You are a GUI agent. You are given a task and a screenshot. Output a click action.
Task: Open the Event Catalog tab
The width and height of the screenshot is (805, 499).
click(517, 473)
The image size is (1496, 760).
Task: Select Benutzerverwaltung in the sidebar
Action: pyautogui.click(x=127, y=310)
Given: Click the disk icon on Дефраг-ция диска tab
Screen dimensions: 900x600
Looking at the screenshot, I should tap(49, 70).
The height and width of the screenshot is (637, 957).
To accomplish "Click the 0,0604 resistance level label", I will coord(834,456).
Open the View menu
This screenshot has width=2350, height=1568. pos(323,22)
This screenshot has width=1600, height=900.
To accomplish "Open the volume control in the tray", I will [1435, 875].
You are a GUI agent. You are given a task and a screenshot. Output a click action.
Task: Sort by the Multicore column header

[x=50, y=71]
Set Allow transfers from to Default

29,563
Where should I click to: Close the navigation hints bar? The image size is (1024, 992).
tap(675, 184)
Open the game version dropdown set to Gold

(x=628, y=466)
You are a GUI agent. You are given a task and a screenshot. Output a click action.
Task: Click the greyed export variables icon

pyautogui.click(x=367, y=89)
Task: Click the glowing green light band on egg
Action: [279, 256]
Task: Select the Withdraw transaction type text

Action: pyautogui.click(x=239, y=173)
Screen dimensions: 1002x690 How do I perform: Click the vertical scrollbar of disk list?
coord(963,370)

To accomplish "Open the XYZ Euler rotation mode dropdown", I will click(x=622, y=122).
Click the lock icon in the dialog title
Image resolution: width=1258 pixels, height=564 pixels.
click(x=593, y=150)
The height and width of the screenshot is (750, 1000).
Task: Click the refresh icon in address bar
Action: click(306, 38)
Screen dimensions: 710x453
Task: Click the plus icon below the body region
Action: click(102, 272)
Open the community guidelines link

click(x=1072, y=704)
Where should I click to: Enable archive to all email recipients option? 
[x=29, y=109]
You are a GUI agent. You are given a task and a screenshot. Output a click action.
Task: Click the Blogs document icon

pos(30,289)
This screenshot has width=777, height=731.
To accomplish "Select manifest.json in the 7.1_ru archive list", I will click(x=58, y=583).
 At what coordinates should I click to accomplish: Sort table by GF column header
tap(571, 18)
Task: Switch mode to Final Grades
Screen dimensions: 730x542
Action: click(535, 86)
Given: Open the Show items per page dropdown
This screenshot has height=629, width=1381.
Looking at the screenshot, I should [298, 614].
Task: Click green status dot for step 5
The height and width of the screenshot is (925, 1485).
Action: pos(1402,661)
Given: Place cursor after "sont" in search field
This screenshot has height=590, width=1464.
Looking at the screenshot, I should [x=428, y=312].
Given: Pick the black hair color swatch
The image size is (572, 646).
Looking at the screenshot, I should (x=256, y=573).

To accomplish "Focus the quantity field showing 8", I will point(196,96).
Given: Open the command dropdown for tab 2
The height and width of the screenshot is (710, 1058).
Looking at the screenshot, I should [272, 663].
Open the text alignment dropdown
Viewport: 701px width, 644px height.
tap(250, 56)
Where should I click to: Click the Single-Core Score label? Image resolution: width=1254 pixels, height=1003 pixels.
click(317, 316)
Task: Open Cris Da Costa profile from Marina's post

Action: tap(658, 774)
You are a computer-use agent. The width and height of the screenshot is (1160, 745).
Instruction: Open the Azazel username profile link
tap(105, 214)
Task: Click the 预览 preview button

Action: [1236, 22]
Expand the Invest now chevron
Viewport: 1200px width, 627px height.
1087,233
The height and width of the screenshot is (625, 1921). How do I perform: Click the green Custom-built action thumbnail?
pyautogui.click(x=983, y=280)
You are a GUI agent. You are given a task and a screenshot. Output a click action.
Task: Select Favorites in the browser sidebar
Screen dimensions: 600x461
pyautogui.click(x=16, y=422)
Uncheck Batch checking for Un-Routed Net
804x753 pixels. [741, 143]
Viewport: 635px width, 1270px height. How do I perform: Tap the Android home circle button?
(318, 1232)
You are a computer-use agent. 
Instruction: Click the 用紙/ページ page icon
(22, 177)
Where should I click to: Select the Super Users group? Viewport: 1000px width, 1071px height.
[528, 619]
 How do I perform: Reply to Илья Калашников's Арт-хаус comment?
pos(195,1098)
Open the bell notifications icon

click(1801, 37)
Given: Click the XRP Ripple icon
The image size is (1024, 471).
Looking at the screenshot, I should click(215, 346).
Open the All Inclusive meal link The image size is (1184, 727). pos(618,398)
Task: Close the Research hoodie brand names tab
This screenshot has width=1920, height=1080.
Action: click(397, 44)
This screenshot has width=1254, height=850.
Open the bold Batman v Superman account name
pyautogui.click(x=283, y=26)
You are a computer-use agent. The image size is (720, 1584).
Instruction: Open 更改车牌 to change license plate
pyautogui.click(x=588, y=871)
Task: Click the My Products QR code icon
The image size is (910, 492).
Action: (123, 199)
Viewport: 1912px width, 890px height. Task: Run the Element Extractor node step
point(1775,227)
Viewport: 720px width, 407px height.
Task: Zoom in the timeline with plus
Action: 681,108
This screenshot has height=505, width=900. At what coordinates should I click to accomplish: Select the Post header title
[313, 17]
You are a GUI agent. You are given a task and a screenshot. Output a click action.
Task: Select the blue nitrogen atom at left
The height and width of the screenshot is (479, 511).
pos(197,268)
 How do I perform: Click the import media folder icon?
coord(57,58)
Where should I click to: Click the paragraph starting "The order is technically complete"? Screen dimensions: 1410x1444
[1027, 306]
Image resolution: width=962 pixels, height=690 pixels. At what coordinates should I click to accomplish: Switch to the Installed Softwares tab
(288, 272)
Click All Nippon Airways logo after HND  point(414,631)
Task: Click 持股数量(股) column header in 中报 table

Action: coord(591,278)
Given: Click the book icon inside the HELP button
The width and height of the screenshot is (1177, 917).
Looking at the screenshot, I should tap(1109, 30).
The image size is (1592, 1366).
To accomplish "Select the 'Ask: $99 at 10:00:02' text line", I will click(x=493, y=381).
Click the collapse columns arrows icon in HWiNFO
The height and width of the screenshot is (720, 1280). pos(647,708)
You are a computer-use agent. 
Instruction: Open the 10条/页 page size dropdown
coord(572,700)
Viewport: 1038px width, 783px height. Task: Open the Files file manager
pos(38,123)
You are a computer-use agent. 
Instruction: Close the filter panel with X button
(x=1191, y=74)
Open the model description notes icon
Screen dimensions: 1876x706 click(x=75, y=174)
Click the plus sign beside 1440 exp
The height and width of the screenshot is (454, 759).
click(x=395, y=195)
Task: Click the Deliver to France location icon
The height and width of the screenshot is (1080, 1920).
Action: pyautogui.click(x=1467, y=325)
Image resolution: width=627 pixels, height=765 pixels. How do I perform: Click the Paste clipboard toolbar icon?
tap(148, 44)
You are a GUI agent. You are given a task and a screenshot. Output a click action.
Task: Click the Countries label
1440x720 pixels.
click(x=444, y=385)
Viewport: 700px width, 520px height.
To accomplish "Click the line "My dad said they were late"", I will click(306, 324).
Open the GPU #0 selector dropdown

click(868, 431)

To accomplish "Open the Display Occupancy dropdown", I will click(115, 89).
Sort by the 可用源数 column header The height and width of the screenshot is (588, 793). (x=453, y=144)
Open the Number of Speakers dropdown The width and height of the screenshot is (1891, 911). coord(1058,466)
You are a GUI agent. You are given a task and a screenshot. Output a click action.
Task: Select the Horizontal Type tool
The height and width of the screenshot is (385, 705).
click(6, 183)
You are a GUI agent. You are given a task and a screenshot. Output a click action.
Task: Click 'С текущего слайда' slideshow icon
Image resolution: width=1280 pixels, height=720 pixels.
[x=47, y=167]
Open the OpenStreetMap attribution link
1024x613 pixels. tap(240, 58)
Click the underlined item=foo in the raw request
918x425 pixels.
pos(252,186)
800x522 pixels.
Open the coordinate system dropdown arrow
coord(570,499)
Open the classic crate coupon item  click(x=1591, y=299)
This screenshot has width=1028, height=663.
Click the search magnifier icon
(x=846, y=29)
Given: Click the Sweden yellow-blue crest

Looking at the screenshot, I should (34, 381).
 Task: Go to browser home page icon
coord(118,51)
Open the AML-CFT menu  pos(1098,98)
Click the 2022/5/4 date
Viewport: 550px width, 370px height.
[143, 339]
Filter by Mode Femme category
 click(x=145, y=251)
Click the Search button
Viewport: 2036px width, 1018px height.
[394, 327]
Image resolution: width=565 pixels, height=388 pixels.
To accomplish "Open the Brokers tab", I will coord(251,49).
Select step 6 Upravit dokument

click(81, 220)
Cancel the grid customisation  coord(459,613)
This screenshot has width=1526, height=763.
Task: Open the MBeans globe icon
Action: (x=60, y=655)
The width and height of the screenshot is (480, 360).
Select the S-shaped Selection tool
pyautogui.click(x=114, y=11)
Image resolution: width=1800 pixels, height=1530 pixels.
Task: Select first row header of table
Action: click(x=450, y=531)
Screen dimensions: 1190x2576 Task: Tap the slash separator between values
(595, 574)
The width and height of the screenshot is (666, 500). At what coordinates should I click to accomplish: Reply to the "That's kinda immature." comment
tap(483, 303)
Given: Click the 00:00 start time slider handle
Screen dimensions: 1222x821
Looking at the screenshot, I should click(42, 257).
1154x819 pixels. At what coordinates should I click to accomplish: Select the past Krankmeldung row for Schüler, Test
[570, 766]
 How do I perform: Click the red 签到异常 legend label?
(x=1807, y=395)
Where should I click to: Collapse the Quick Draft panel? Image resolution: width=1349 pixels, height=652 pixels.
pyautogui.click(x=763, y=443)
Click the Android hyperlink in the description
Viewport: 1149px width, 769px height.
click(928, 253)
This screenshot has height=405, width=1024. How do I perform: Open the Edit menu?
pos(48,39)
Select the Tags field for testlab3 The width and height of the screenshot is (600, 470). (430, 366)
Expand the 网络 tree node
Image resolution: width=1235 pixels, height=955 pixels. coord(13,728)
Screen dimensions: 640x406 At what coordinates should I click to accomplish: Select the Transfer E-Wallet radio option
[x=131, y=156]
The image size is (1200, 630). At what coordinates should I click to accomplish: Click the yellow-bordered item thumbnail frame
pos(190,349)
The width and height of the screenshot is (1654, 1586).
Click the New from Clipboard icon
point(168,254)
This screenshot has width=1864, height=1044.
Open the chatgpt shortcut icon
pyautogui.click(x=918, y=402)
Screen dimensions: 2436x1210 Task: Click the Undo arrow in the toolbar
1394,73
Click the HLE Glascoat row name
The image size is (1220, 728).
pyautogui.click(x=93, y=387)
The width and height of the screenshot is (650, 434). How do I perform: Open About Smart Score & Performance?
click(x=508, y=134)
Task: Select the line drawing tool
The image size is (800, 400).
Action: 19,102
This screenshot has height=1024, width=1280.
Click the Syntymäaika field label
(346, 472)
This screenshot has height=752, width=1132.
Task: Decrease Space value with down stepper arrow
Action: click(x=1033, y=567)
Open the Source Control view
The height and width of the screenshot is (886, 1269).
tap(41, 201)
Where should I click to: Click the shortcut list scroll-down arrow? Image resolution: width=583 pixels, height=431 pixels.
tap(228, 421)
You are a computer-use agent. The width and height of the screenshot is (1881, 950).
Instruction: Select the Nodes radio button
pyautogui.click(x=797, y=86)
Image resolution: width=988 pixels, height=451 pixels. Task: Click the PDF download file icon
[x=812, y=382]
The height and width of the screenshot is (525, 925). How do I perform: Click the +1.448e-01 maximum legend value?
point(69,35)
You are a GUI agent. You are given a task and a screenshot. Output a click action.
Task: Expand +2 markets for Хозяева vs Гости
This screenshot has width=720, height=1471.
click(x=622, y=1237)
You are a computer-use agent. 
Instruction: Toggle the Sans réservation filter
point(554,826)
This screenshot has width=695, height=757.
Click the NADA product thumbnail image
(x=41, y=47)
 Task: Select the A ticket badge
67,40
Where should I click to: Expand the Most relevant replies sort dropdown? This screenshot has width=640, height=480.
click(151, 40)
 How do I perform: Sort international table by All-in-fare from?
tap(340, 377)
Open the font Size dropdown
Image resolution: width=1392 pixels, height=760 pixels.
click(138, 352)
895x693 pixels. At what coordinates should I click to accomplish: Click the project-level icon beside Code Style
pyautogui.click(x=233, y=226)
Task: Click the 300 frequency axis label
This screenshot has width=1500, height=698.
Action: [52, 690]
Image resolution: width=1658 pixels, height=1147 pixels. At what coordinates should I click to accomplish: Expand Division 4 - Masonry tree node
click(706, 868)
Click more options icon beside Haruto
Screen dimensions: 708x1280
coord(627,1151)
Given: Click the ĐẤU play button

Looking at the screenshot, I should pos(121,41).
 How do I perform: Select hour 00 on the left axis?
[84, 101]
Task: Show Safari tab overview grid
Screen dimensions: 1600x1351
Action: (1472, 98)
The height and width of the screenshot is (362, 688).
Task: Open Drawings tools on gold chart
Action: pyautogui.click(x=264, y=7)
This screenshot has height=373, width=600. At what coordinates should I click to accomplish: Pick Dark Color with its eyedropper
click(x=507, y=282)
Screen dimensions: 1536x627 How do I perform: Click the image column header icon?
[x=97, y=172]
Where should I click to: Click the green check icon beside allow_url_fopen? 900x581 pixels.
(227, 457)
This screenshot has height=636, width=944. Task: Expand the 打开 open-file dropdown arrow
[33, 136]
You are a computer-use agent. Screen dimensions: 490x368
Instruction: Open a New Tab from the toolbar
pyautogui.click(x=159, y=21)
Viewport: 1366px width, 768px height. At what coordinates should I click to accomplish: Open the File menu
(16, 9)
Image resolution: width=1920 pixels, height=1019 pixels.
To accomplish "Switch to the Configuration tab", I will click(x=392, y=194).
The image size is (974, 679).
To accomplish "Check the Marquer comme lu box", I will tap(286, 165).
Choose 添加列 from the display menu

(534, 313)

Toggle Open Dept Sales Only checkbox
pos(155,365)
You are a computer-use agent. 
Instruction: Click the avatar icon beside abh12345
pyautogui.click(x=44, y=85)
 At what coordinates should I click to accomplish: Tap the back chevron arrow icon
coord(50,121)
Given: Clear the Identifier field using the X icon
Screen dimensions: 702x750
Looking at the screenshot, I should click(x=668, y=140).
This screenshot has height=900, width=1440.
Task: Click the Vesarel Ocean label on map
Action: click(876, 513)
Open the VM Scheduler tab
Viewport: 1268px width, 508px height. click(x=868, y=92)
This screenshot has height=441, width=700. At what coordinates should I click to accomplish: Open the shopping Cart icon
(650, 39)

• • • • •

Your response should hold only an exact copy of the lines above, from the one containing "Where should I click to: Click the green" through the end of the entries.

◆ **Finished exercise**:
Where should I click to: Click the green check icon beside allow_url_fopen? 900x581 pixels.
(227, 457)
This screenshot has height=636, width=944. Task: Expand the 打开 open-file dropdown arrow
[33, 136]
You are a computer-use agent. Screen dimensions: 490x368
Instruction: Open a New Tab from the toolbar
pyautogui.click(x=159, y=21)
Viewport: 1366px width, 768px height. At what coordinates should I click to accomplish: Open the File menu
(16, 9)
Image resolution: width=1920 pixels, height=1019 pixels.
To accomplish "Switch to the Configuration tab", I will click(x=392, y=194).
The image size is (974, 679).
To accomplish "Check the Marquer comme lu box", I will tap(286, 165).
Choose 添加列 from the display menu

(534, 313)

Toggle Open Dept Sales Only checkbox
pos(155,365)
You are a computer-use agent. 
Instruction: Click the avatar icon beside abh12345
pyautogui.click(x=44, y=85)
 At what coordinates should I click to accomplish: Tap the back chevron arrow icon
coord(50,121)
Given: Clear the Identifier field using the X icon
Screen dimensions: 702x750
Looking at the screenshot, I should click(x=668, y=140).
This screenshot has height=900, width=1440.
Task: Click the Vesarel Ocean label on map
Action: click(876, 513)
Open the VM Scheduler tab
Viewport: 1268px width, 508px height. click(x=868, y=92)
This screenshot has height=441, width=700. At what coordinates should I click to accomplish: Open the shopping Cart icon
(650, 39)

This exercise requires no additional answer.